While voters across the state approved the law by a 54 to 46 percent margin, Selectman Dean Nicastro said that more than 57 percent of Chatham voters rejected the proposal.
“It looks as though we were the seventh highest no vote in the state,” he said. Nicastro said he personally opposes having marijuana retailers in town, calling them “cheap, tawdry, unseemly,” and a bad influence that is inconsistent with the town's character.
“I would like to see them banned outright,” he said. A number of towns are seeking the best way to do so under the new law, which specifically allows communities to ban marijuana retailers, though the mechanism for doing so is questionable. At a recent meeting of the Cape Cod Selectmen and Councilors' Association, a number of board members traded ideas about how best to prohibit pot shops, Nicastro said.
Selectman Seth Taylor said that, with the governor's recent action, marijuana shops cannot open before July 1, 2018. The wording of the legislation raises a number of questions, he said.
“I think it's premature for us to discuss things that are still so very much up in the air,” Taylor said.
But board Chairman Jeffrey Dykens said that with more than 57 percent of Chatham voters opposing the law, “it's prudent to at least inform ourselves.”
Town Counsel Kathleen Connolly said many sections of the law are inconsistent and need clarification. A statewide association of town counsels is actively seeking that clarification, she added.
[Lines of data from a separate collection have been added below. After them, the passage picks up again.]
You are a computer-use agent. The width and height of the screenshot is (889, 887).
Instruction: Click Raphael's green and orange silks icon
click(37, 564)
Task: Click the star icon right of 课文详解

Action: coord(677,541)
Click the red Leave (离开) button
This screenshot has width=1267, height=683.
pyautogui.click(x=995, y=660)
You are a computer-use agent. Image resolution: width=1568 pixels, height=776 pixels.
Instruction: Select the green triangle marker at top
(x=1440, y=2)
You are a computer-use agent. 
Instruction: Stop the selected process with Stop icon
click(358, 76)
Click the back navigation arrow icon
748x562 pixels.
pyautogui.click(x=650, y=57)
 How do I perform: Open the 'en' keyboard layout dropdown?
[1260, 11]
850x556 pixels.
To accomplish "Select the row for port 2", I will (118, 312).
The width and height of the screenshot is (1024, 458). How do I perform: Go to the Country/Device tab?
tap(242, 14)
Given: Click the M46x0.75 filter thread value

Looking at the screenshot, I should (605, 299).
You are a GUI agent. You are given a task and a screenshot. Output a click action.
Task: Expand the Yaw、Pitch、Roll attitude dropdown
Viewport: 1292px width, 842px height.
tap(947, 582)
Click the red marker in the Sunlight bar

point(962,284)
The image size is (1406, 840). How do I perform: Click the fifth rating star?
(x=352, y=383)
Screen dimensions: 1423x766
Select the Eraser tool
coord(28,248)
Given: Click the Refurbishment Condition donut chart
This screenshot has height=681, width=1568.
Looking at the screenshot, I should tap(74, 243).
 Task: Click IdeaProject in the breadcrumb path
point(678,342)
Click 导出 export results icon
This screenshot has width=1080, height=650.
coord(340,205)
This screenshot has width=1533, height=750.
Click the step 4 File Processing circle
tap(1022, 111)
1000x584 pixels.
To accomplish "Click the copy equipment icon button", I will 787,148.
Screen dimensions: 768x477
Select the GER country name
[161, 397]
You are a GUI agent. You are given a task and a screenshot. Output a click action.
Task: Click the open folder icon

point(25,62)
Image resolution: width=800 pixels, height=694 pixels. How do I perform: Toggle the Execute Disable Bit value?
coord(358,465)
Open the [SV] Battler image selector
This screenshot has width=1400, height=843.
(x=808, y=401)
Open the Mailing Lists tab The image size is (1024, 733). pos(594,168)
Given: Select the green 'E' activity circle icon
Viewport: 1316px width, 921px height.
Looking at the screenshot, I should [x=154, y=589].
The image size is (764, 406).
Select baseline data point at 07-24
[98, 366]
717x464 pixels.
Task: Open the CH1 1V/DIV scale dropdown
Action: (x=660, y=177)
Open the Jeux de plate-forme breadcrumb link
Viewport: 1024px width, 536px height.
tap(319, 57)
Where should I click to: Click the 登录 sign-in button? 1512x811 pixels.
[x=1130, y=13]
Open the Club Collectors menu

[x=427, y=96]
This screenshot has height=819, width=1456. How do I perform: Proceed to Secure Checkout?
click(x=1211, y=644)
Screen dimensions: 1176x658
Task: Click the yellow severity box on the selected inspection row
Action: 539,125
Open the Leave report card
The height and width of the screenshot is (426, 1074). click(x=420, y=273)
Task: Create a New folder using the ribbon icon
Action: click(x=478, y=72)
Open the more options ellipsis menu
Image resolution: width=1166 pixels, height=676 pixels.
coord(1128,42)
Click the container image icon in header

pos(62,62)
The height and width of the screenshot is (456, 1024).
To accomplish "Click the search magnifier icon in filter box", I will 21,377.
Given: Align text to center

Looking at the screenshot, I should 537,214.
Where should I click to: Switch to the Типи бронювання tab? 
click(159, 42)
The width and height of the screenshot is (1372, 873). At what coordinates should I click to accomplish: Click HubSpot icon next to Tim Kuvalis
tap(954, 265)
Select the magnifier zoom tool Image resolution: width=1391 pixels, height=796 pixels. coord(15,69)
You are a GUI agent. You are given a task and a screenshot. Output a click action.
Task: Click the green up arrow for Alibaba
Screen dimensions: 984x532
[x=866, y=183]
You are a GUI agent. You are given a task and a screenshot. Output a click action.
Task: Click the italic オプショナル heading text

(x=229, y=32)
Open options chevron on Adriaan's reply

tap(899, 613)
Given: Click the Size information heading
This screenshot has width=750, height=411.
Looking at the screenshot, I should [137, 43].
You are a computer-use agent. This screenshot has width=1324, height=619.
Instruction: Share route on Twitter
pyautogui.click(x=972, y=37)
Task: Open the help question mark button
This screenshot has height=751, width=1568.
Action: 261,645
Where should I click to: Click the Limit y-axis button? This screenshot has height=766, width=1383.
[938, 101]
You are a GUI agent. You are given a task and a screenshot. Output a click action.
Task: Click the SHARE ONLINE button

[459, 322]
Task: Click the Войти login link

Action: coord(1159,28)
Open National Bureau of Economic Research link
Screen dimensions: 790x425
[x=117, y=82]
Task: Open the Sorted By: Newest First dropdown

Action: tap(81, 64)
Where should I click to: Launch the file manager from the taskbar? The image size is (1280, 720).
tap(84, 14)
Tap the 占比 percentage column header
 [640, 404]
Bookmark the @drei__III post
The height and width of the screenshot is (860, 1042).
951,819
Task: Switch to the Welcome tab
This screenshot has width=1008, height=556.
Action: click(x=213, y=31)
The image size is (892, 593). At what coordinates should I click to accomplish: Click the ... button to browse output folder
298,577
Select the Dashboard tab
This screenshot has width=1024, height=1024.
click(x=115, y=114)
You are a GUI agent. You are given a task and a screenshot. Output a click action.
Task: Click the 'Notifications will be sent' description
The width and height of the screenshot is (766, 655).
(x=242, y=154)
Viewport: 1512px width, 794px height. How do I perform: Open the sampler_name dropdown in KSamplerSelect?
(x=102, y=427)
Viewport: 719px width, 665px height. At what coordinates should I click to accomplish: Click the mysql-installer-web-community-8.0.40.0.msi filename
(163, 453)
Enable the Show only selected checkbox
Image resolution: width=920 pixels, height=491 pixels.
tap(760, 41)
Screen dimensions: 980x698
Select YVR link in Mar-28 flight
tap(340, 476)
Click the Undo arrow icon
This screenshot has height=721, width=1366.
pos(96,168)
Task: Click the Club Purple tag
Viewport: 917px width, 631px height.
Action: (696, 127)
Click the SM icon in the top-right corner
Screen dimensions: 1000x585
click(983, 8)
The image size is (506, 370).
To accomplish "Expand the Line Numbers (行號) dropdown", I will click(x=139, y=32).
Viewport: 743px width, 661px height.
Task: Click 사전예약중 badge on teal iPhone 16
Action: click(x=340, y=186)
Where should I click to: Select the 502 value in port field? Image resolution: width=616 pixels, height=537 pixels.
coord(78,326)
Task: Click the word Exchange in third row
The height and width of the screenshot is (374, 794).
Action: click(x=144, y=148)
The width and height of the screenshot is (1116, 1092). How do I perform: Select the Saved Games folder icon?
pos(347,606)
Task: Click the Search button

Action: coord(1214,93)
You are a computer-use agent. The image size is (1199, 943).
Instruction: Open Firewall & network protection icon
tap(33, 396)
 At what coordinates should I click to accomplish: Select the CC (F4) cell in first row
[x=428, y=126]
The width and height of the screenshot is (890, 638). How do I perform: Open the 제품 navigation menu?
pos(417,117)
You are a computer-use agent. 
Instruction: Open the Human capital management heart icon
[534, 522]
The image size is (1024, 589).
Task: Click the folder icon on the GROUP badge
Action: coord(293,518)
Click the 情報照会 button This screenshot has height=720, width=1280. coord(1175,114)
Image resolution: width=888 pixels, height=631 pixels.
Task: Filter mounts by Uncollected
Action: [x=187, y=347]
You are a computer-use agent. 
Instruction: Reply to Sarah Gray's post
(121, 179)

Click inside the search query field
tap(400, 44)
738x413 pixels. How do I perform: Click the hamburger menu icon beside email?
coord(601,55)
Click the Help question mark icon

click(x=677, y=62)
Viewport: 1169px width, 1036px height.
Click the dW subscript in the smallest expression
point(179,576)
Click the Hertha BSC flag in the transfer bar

“Thankfully we do have this extension,” she said. “You do have the option of complete prohibition, which is unusual,” Connolly said. With strip clubs and other adult entertainment businesses, municipalities must allow the uses though they can adopt zoning amendments that restrict them to out-of-the-way locations.
Based on her own reading of the law, Connolly said it appears towns can opt out by a vote at the ballot, after which they would apparently craft a bylaw prohibiting the use in town. Unlike adult entertainment, the bylaw does not necessarily need to be a zoning amendment, she said.
It is likely that some inconsistencies in the law will need to be corrected, and it is also possible that those clarifications will come after municipalities act to restrict pot retailers and are then challenged in court, she said.
Given the delay, it appears that the town can wait until the 2018 spring town meeting to take any action, rather than rushing to create a bylaw change for voters to consider this May, Nicastro said.
“Whatever we do, we certainly want to get input from the public,” he added, since more than 42 percent of the town's voters supported the legislation.
Dykens said while the law remains a “moving target,” the best approach for banning pot shops would likely to have a bylaw change or zoning amendment on the warrant at a town meeting, followed by a ballot question a few days later.
“I would think that would be a binding vote whether it's a bylaw or a change to the zoning regulations,” he said.
Connolly said she and other town counsels will continue to monitor the progress of the law and efforts to clarify it. She said she would brief selectmen on any developments as they occur.